Westlake High School
- Title: Head Coach

Personal information
- Born: June 29, 1982 (age 43) Thousand Oaks, California, U.S.
- Listed height: 6 ft 3 in (1.91 m)
- Listed weight: 210 lb (95 kg)

Career information
- High school: William Howard Taft (Woodland Hills, California)
- College: Tennessee
- NFL draft: 2005: undrafted

Career history
- Calabasas (CA) HS (2015–2017) Offensive coordinator quarterbacks coach; Bishop Alemany (CA) HS (2018–2024) Offensive coordinator quarterbacks coach; Westlake (CA) HS (2025-Present) Head coach;

Awards and highlights
- SBC Cotton Bowl Classic Offensive MVP (2005);

= Rick Clausen =

American football player and coach (born 1982)

Richard James Clausen (born June 29, 1982) is an American football coach and former player who played college football for Louisiana State University and the University of Tennessee. He is the current head coach at Westlake High School in Los Angeles.

==College career==
Clausen initially started his college football career at LSU under then-head coach Nick Saban. In 2001, he redshirted as Rohan Davey was the established starter.
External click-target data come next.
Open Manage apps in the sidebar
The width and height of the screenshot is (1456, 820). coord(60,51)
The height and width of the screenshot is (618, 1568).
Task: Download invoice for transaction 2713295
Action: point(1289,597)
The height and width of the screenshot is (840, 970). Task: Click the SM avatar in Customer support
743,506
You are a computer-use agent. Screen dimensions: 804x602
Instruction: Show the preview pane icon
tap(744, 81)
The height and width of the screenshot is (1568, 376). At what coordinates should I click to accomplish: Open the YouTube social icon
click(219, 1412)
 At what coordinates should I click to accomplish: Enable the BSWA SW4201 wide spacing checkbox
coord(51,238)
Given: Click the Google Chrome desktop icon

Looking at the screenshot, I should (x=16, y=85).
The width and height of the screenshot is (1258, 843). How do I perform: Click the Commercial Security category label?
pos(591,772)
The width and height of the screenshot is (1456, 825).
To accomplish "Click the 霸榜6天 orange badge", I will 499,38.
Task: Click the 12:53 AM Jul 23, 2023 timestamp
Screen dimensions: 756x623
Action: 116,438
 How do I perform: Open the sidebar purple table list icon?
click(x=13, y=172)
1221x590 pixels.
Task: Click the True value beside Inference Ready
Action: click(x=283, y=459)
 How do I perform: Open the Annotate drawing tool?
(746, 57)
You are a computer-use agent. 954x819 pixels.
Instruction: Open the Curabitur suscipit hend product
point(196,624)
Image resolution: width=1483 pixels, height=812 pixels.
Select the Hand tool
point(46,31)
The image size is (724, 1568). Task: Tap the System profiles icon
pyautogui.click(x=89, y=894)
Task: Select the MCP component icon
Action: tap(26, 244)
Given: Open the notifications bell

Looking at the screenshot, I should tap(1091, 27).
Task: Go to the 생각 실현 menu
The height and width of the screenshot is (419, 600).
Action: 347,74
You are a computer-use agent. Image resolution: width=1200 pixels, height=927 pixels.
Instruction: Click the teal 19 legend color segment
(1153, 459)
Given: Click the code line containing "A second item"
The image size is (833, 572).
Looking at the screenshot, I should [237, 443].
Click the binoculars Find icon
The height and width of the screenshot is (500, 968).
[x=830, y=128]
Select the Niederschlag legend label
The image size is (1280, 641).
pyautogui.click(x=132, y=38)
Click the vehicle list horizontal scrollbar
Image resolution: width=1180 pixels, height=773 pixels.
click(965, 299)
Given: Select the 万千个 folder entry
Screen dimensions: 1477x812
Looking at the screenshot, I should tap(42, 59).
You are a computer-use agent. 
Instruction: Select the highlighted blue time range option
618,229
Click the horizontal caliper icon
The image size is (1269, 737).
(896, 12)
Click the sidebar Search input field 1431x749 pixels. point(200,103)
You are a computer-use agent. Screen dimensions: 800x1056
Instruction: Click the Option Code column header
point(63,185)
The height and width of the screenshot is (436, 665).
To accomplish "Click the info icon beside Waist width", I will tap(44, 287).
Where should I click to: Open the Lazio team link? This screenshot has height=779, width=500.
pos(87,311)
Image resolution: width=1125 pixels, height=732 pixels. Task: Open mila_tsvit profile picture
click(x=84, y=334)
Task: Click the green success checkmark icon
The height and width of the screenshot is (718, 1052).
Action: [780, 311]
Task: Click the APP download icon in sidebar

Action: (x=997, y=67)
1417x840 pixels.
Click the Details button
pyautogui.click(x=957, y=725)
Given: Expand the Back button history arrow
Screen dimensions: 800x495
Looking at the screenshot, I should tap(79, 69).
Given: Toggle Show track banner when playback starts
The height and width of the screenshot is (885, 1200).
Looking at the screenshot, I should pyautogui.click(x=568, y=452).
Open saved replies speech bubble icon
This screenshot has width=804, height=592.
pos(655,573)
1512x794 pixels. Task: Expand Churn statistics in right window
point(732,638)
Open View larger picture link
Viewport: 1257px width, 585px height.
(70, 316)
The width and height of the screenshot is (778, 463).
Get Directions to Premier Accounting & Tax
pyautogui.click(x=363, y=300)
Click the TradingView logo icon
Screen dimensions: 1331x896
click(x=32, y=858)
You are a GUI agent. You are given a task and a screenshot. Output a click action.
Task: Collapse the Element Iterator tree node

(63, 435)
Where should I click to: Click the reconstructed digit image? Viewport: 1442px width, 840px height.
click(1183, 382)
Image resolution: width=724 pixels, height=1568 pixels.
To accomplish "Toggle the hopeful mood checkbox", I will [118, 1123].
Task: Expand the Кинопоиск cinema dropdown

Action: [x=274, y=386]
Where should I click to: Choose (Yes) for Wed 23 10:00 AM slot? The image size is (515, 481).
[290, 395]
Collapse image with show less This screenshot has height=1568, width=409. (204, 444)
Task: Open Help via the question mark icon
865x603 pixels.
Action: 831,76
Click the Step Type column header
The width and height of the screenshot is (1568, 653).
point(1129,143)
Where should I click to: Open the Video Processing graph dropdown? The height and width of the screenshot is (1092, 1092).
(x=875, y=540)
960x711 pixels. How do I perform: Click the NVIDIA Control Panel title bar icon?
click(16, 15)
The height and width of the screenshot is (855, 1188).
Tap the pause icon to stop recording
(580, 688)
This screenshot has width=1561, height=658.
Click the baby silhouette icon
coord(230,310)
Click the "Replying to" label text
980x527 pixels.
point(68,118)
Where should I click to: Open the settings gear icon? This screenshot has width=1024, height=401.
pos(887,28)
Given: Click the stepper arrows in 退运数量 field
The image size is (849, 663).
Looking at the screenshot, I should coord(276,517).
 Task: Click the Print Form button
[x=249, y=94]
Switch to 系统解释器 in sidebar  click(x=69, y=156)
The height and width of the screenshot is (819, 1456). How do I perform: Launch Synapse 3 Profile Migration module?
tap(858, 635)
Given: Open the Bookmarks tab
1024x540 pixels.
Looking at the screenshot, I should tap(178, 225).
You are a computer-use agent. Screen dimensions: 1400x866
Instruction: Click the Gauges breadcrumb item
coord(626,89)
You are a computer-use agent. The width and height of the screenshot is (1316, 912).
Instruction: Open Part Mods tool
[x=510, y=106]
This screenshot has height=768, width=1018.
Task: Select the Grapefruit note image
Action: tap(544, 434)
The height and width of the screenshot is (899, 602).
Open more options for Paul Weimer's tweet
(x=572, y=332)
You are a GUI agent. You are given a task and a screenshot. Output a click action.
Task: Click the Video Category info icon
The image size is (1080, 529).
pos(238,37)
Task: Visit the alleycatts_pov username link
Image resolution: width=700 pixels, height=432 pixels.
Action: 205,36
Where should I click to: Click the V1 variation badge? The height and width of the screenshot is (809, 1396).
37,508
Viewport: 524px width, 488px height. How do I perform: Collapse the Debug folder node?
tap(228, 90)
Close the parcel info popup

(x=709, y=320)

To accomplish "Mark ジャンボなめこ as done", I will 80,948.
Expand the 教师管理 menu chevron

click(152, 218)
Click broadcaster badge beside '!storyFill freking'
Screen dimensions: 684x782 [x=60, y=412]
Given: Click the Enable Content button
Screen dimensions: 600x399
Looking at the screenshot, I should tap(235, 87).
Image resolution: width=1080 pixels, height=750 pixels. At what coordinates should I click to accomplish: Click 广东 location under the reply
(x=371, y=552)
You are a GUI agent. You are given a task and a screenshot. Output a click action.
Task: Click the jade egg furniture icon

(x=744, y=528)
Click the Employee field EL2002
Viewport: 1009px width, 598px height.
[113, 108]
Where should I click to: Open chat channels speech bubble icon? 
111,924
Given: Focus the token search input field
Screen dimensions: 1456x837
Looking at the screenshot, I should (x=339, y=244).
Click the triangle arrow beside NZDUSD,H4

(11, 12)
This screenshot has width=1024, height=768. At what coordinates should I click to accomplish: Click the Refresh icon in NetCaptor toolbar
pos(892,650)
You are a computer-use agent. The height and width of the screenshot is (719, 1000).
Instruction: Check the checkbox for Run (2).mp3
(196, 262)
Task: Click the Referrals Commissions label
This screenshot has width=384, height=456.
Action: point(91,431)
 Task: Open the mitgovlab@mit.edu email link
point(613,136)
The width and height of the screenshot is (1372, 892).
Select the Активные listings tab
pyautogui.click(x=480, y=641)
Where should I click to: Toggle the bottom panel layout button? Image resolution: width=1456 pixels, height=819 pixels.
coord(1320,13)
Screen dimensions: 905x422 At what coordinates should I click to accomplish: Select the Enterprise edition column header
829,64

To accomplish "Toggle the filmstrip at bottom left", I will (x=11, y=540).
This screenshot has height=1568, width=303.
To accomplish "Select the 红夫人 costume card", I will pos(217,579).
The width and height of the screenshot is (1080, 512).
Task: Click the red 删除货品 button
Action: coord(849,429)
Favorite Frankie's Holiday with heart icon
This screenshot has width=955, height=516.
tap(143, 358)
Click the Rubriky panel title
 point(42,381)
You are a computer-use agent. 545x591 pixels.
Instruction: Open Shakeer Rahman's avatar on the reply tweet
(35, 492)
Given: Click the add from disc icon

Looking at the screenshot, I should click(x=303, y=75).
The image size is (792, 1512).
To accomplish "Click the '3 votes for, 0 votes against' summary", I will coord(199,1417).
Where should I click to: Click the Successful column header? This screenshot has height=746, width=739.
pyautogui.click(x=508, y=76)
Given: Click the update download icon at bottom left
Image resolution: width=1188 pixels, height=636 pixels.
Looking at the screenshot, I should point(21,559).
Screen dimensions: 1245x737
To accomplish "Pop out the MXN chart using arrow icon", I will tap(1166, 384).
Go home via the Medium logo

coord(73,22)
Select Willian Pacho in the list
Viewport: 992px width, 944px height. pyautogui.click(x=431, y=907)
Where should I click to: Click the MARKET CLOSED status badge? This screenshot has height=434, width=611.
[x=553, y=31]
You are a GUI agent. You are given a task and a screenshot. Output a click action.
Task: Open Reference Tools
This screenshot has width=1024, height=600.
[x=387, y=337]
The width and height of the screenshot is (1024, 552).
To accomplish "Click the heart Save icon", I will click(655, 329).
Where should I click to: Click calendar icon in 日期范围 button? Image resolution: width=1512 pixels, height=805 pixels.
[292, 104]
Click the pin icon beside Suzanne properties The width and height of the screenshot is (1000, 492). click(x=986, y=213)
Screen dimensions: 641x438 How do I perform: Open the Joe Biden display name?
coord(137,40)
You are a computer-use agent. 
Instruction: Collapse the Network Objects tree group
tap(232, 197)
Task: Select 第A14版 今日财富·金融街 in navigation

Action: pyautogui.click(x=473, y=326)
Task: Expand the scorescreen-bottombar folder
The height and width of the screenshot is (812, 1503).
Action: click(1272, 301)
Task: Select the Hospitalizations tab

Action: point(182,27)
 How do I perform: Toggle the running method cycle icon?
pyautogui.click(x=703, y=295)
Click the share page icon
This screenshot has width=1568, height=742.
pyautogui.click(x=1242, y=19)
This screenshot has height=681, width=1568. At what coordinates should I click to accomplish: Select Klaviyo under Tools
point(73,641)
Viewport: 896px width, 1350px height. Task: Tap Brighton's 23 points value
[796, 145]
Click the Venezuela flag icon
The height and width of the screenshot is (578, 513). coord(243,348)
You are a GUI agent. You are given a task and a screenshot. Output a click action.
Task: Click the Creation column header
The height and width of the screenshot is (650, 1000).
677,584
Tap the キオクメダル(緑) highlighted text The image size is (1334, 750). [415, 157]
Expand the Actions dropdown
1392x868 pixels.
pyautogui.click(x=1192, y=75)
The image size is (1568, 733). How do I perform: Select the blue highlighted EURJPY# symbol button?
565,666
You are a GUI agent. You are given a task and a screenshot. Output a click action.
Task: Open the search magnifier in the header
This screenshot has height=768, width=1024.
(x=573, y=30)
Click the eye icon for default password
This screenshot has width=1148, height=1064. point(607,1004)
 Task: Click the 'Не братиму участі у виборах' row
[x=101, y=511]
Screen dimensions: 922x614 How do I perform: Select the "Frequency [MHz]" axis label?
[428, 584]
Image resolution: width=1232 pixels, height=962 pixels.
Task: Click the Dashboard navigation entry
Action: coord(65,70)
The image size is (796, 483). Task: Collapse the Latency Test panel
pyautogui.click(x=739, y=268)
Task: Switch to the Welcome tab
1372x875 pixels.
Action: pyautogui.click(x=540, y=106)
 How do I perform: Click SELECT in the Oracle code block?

In 2002, he played in three games, starting the 2002 game against Ole Miss. At the end of the 2002 season, he transferred to Tennessee, where he walked on to the football team as a backup quarterback, sitting out the 2003 season under the NCAA transfer rules. In the 2004 season under head coach Phillip Fulmer, he shared the quarterback job with Erik Ainge and Brent Schaeffer. He was 81 of 136 for 949 passing yards, eight touchdowns, and five interceptions. In the 2005 season, he and Ainge continued to share time. He was 120 of 209 for 1,441 passing yards, six touchdowns, and six interceptions. Clausen went undrafted in the 2005 NFL draft.

==Personal life==
His older brother, Casey, also played college football for Tennessee in 2000–2003 and was the head football coach at Bishop Alemany High School. He currently serves as his assistant coach at Westlake High. His youngest brother, Jimmy, formerly played quarterback for Notre Dame and the Carolina Panthers of the NFL.